Задание:
Ответьте по отрывку ниже:
(а) Сколько лет назад «мы» встали на беговую дорожку?
(б) Где проходили репетиции, на которых снимали «один в один» Хендрикса?
(в) Какой ложной идеей, возможно, инфицировано всё поколение?

Отрывок:
Ну, разумеется, Леха, думал. Мы все только о том и думаем: куда бы слинять так, чтобы хотя бы на время спрыгнуть с этой бесконечной беговой дорожки, на которую мы за каким-то чертом встали двадцать лет назад и продолжаем бежать, не продвинувшись ни  на шаг к тому, ради чего, в сущности, учили квантовую электродинамику, снимали «один в один» Хендрикса на репетициях в подвале корпуса прикладной математики, делали нелепые уличные акции, торговали оргтехникой и мебелью, мотались по Индии с рюкзаком и по Лондону с охраной, устраивали выставки – да хоть водку жрали в лесу под сырую редиску и щавель. Так ради чего? А может быть наше с тобой сознание — да что там, все наше поколение инфицировано ложной идеей индивидуальной свободы? Отсюда эти метания, стремления — сначала к успеху, потом прочь от него. Словно мы какие-то голимые неформалы и социопаты.

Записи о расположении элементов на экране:
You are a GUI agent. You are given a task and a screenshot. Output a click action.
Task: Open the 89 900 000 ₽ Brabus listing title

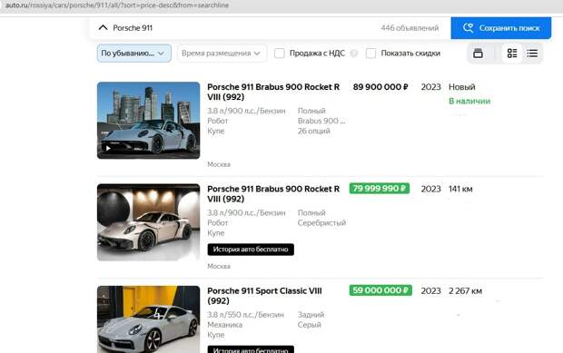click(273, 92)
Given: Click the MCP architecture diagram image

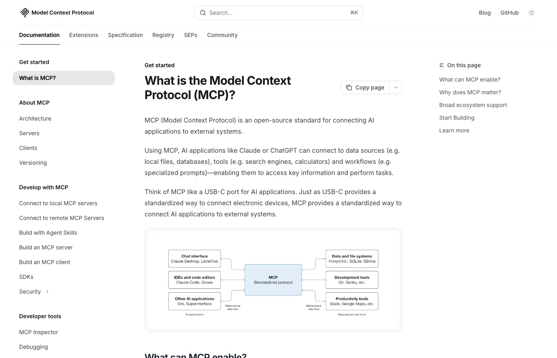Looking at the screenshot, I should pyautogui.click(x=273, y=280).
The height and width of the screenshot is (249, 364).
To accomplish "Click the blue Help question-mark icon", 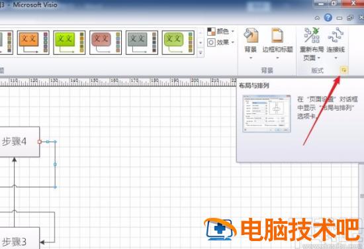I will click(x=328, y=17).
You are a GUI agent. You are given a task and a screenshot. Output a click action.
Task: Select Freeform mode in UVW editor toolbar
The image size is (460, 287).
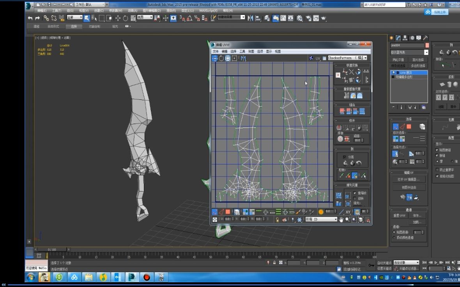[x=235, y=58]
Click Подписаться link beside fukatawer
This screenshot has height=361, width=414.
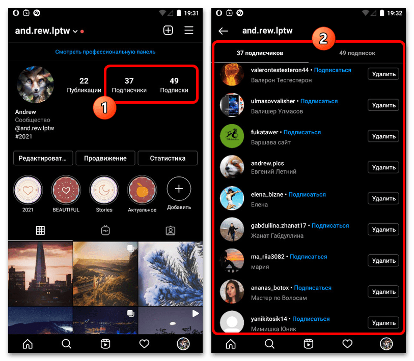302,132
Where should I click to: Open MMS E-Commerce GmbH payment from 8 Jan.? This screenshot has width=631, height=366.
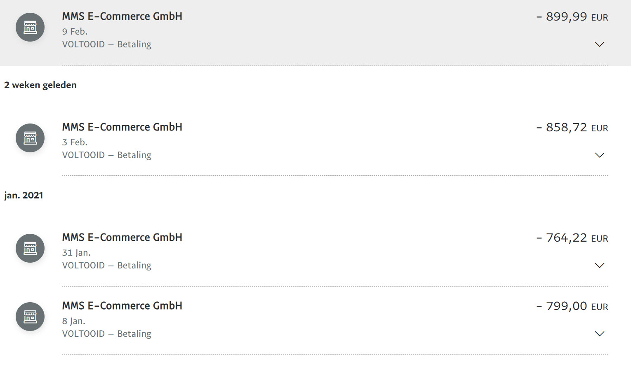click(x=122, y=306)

--

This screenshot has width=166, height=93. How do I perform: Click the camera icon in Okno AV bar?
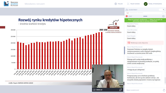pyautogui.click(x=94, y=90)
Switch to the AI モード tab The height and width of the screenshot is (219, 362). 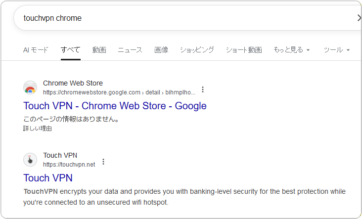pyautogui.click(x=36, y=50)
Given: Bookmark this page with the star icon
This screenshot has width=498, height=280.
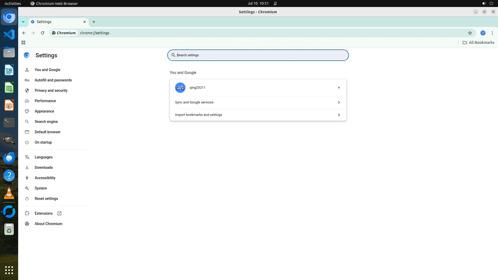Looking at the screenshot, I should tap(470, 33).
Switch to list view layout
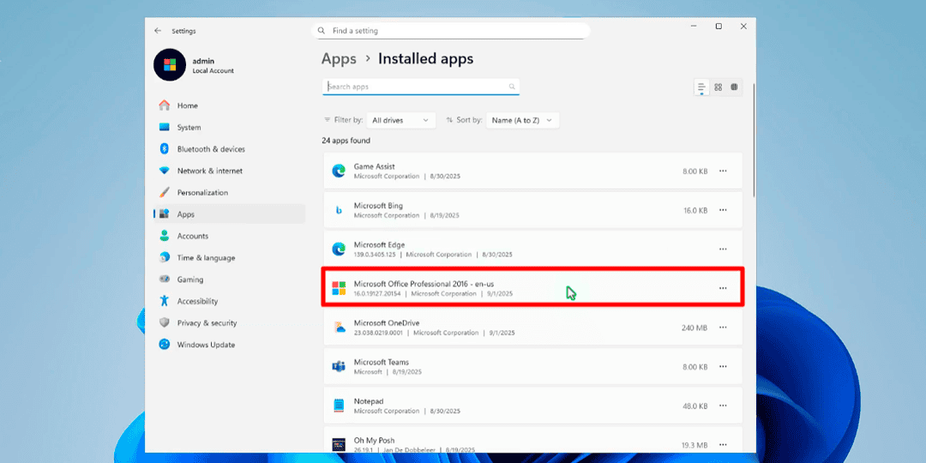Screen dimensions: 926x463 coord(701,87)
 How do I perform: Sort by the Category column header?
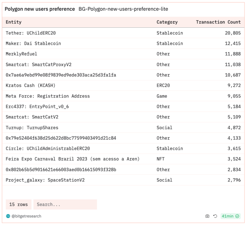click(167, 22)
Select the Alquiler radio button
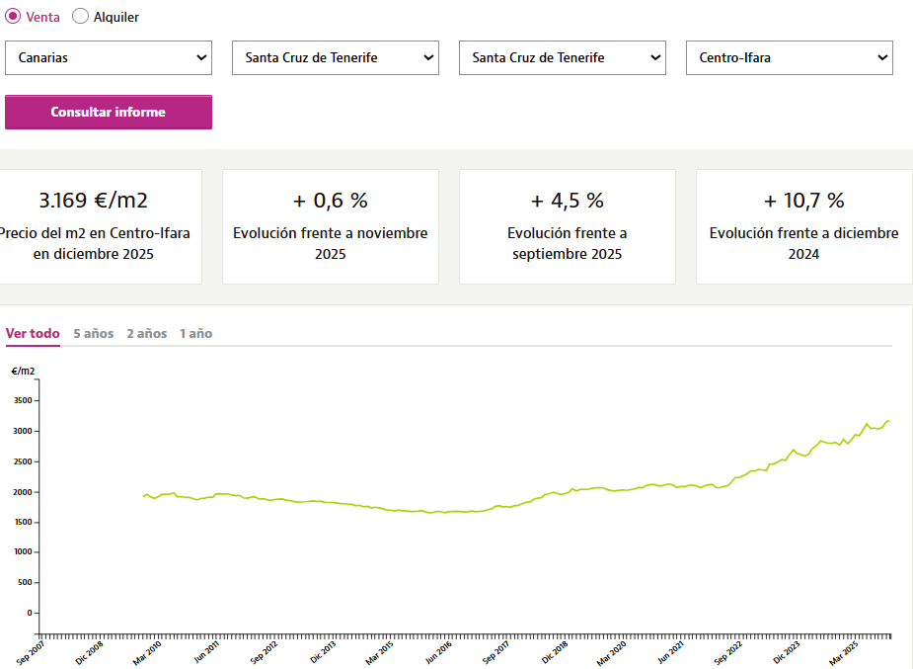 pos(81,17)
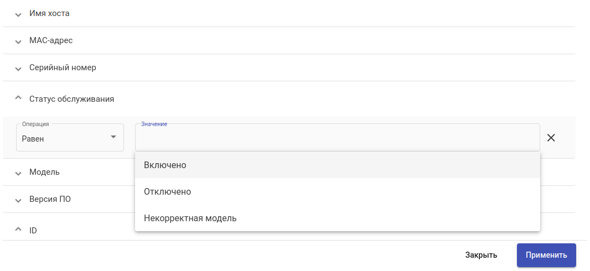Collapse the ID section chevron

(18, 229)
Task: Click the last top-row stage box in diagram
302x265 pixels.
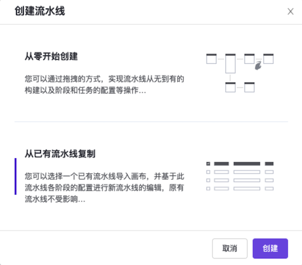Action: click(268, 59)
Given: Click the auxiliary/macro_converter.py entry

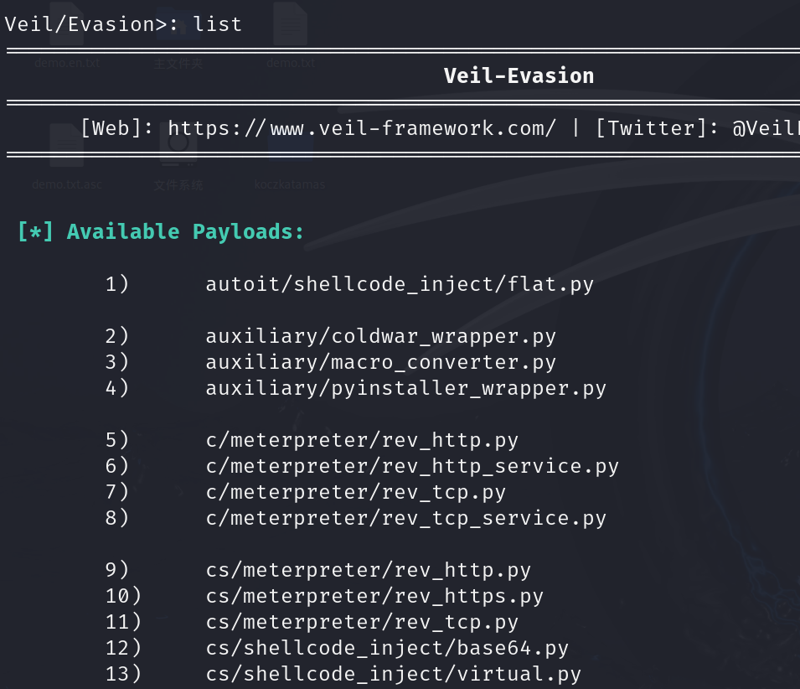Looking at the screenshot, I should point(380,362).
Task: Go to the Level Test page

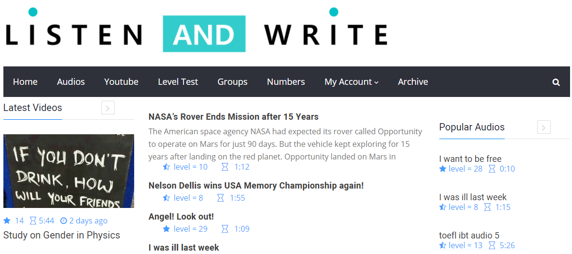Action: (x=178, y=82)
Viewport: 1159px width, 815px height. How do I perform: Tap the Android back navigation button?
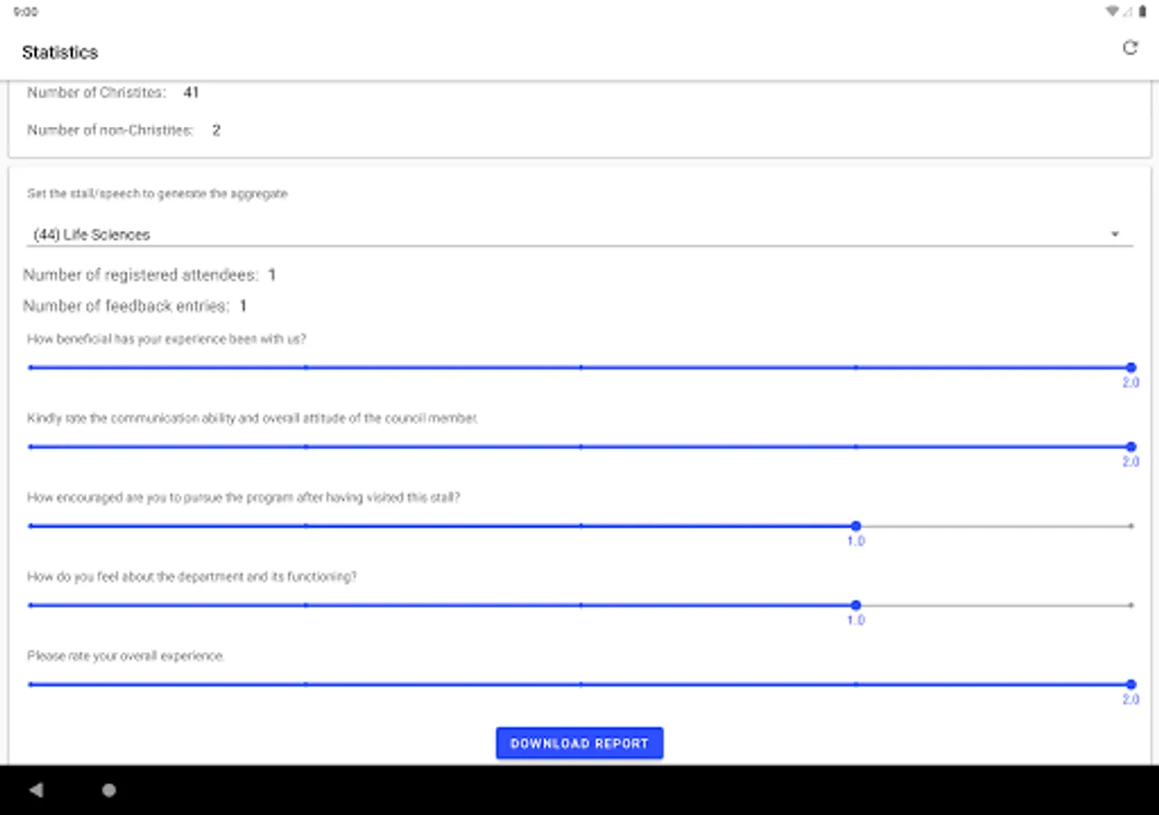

---

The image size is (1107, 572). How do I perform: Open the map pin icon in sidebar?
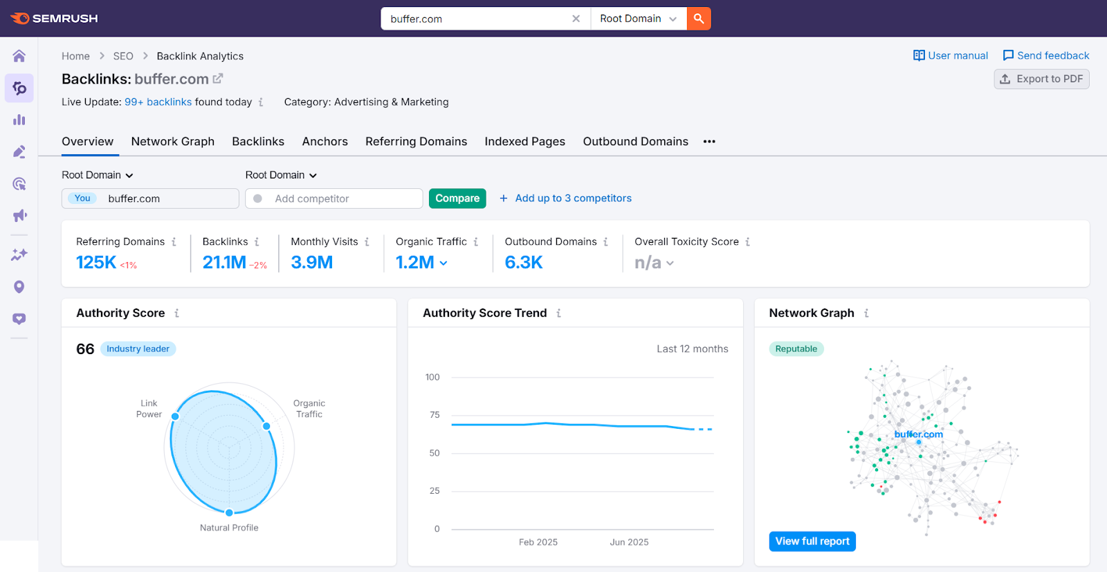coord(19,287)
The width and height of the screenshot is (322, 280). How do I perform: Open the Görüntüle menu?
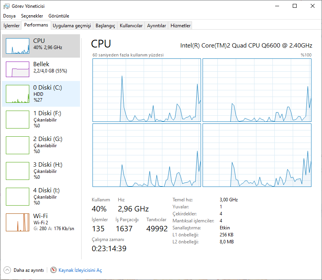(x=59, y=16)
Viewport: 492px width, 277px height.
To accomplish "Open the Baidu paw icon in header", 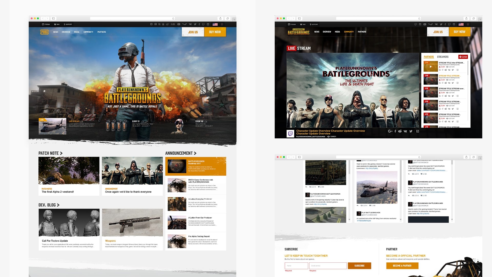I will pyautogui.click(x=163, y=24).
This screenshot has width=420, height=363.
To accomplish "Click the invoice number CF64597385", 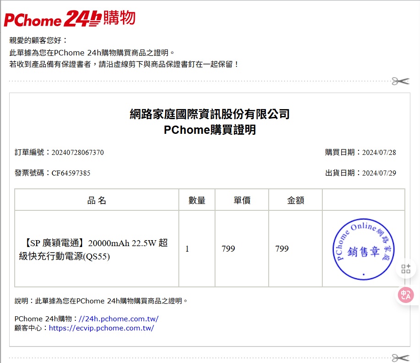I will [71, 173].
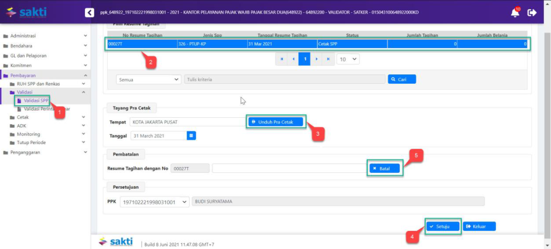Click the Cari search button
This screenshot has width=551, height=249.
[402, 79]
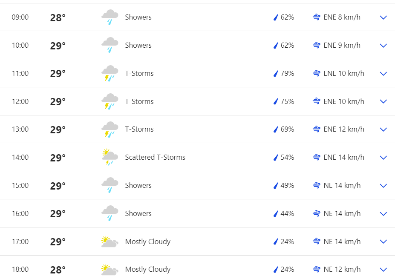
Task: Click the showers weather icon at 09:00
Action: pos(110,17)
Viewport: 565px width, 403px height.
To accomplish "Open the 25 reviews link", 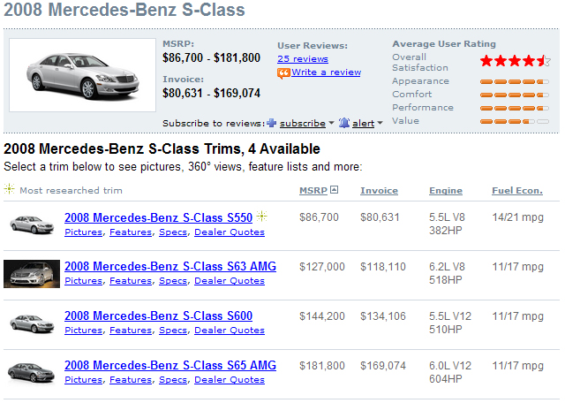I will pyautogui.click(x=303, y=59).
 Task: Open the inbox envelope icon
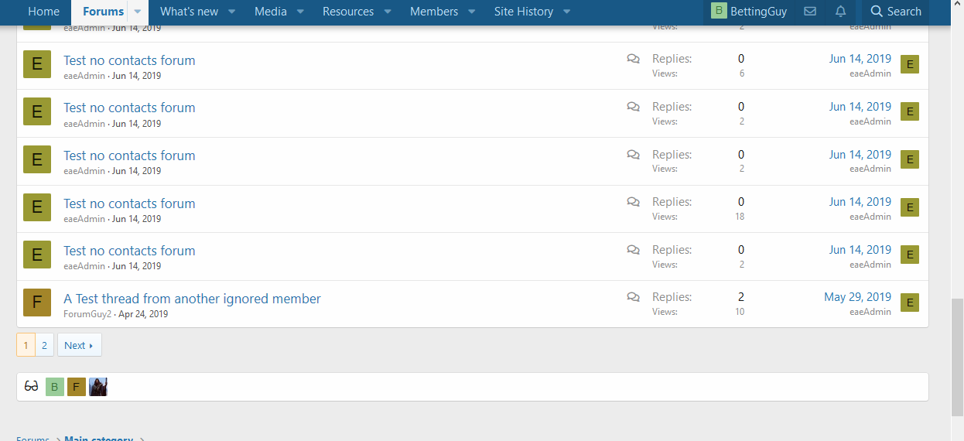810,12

Ответ:
(а) Двадцать лет назад.
(б) В подвале корпуса прикладной математики.
(в) Идеей индивидуальной свободы.